**Selection**
------------------------------

Ulla Pedersen Tørnæs (born 4 September 1962 in Esbjerg) is a Danish politician, who is a member of the Folketing for the Liberal Party. She previously sat in parliament from 1994 to 2014, and served as member of the European Parliament from 2014 to 2016. She served as Minister for Development Cooperation from 2016 to 2019, Minister of Higher Education and Science in 2016, Minister of Development Cooperation from 2005 to 2010 and Minister of Education from 2001 to 2005.

Political career

Role in Danish politics
Tørnæs served as Minister for Education in the Cabinet of Anders Fogh Rasmussen I (2001–2005) and as Minister for Development Cooperation in the Cabinet of Anders Fogh Rasmussen II from 18 February 2005. From 2007, she was a member of the World Bank Group’s High Level Advisory Council on Women's Economic Empowerment, which was chaired by Danny Leipziger and Heidemarie Wieczorek-Zeul. She was also a member of the Prime Minister’s Commission on Effective Development Cooperation with Africa which held meetings between April and October 2008. From 2010 until 2016, Tørnæs was a member of the management committee of the Danish Liberal Democracy Programme (DLDP).

Member of the European Parliament, 2014–2016
Tørnæs became a Member of the European Parliament following the 2014 European elections. A member of the ALDE (Group of the Alliance of Liberals and Democrats for Europe) political faction, she served as Vice-Chairwoman of the Committee on Employment and Social Affairs. In 2015, she was the lead negotiator for the ALDE group on the eCall system. In addition to her committee assignments, Tørnæs was a member of the parliament’s delegation for relations with the countries of Southeast Asia and the Association of Southeast Asian Nations (ASEAN).

------------------------------

**Information provided**
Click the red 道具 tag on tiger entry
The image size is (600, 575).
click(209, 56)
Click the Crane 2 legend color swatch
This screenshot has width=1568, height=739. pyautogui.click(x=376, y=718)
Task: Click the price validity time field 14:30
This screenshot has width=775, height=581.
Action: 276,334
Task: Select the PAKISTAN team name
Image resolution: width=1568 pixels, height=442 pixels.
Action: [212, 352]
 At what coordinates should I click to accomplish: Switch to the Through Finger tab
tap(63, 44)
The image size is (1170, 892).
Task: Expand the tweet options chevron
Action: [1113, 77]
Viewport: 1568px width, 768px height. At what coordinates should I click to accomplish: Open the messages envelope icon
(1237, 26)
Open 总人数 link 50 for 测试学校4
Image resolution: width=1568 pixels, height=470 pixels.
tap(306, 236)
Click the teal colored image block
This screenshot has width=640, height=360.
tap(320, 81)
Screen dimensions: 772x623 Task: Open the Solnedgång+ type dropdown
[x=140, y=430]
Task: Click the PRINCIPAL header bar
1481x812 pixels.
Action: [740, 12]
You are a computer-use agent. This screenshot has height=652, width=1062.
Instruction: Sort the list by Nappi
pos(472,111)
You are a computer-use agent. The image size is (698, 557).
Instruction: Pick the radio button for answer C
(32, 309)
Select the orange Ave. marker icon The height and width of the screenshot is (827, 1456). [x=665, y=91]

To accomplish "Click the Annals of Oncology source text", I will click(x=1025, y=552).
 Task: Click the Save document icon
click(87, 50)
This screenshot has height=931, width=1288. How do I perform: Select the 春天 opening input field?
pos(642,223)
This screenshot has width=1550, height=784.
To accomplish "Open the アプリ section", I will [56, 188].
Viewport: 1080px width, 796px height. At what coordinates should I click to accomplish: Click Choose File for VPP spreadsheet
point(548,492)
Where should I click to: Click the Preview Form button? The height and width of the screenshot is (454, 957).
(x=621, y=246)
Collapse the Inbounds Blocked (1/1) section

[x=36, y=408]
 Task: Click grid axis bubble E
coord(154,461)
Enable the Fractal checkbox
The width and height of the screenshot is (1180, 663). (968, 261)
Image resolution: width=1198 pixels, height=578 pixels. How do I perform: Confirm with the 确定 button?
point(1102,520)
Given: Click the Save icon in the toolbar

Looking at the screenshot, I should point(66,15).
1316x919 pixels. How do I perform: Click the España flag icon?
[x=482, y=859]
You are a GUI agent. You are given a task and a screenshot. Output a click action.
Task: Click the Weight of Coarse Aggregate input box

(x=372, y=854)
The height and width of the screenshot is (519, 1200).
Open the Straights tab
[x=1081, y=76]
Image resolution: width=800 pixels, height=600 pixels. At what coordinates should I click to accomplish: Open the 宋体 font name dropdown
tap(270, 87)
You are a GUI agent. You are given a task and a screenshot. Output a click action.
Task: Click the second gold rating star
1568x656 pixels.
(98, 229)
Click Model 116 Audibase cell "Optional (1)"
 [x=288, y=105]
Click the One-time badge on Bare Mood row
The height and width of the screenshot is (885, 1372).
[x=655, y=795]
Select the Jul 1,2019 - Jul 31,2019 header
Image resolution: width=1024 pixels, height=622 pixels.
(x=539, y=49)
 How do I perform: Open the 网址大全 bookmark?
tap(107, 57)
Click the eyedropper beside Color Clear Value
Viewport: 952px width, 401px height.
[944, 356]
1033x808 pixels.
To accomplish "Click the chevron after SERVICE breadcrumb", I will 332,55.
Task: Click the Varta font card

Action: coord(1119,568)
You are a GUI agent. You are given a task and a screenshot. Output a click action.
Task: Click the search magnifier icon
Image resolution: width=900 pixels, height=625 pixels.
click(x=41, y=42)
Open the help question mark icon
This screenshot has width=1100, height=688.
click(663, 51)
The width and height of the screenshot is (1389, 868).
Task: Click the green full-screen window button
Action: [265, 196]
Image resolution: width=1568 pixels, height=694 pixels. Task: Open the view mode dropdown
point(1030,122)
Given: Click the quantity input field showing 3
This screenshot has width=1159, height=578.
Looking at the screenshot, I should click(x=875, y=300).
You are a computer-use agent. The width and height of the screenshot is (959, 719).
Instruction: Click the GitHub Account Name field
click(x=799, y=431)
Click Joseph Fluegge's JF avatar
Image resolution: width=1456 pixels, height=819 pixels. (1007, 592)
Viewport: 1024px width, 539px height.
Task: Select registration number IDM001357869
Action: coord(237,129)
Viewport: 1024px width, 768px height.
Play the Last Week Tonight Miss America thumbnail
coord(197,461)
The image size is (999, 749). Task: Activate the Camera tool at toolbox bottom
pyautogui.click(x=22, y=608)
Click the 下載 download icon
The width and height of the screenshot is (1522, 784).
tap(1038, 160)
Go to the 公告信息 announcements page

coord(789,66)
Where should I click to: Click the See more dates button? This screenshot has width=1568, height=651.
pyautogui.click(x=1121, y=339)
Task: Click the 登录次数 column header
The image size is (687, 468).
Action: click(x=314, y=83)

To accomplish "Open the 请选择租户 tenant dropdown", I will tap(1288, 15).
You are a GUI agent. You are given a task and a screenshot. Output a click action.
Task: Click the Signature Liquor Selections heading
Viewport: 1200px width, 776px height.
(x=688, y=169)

------------------------------

**Given instruction A**
According to the biography of Ulla Tørnæs, which European Parliament committee did she serve on as Vice-Chairwoman?
**Given instruction B**
Carry on the biography of Ulla Tørnæs from the point where it stops.

**Exercise result A**
The Committee on Employment and Social Affairs.

**Exercise result B**
Return to Danish politics
Tørnæs left the European Parliament on 29 February 2016, becoming Minister for Science, Technology, Information and Higher Education in the Lars Løkke Rasmussen II Cabinet, where she proposed the education ceiling. Her successor is Morten Løkkegaard. From 28 November 2016 until 2019, Tørnæs again served as Minister for Development Cooperation.

Personal life
Tørnæs is the daughter of former minister Laurits Tørnæs and Katty Tørnæs.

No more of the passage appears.